Le courtier, qui possède lui-même une maison au bord de l'eau depuis 18 ans, se demande même si les propriétés à vendre qui ont été fortement inondées vont trouver preneur, et là encore, si les acheteurs qui vont se pointer pour faire une offre «pourront obtenir un prêt hypothécaire».

«La question sera de savoir si les banques vont vouloir consentir un prêt sur une maison qui a été lourdement endommagée à la suite de la crue des eaux, et qui pourrait l'être de nouveau», tente-t-il de mesurer. Il s'interroge en outre sur «l'assurabilité» de ces propriétés sinistrées.

Se faire... rassurer

Dans un tel cas, comment fera-t-on pour trouver un assureur qui sera le moindrement réceptif? Le «fardeau de la preuve» reposera-t-il uniquement sur l'acheteur qui voudra se faire assurer... et rassurer?

Difficile d'obtenir des réponses claires et précises à ce sujet.

«Il faut prendre le temps de poser les bonnes questions lorsqu'on est à la recherche d'un assureur pour sa maison», répond simplement Christopher Johnson, premier vice-président au Regroupement des cabinets de courtage.

«Il faut prendre tout le temps qu'il faut pour s'informer. On n'assure pas sa maison en 10 minutes! Ça peut valoir la peine de payer 15 $ de plus par mois pour une couverture supplémentaire qui va couvrir des dommages qui vont atteindre 100 000 $.»

Il convient toutefois que «très peu de compagnies d'assurances» offrent la protection contre les inondations.

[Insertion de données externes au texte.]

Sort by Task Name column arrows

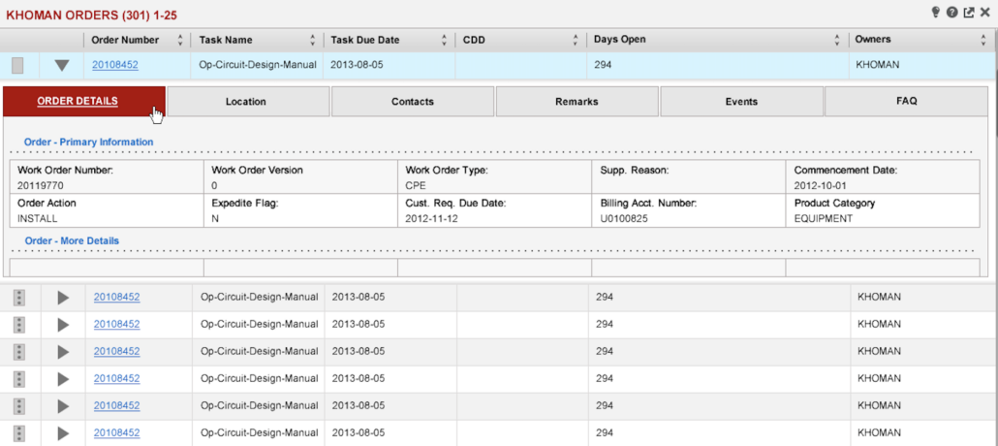tap(312, 40)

Le Bureau d'assurance du Canada l'a confirmé dans les jours suivant les inondations. «La plupart des propriétaires résidentiels n'ont pas l'avenant [la protection] en cas de sinistres causés par l'eau», a dit Pierre Babinsky, directeur des communications du Bureau.

Il confirme toutefois que depuis la mi-mars, un petit nombre d'assureurs, dont Desjardins, offrent une telle protection dans les zones à faible et moyen risque.

Une carte interactive

Comment déterminer si une propriété sur le marché de la revente est située en zone inondable?

Le site web du ministère du Développement durable, de l'Environnement et de la Lutte contre les changements climatiques contient une carte interactive montrant les cartes et les rapports réalisés par le gouvernement relativement aux zones inondables.

Un acheteur avisé devrait aussi s'informer auprès de sa municipalité afin de s'assurer de la délimitation des zones inondables incluses au schéma d'aménagement et de développement ainsi qu'à la réglementation municipale.

PHOTO PATRICK SANFAÇON, ARCHIVES LA PRESSE

Financer l'acquisition et trouver un assureur pour une propriété au bord de l'eau qui a été inondée, et qui est à risque de l'être de nouveau, peut être compliqué.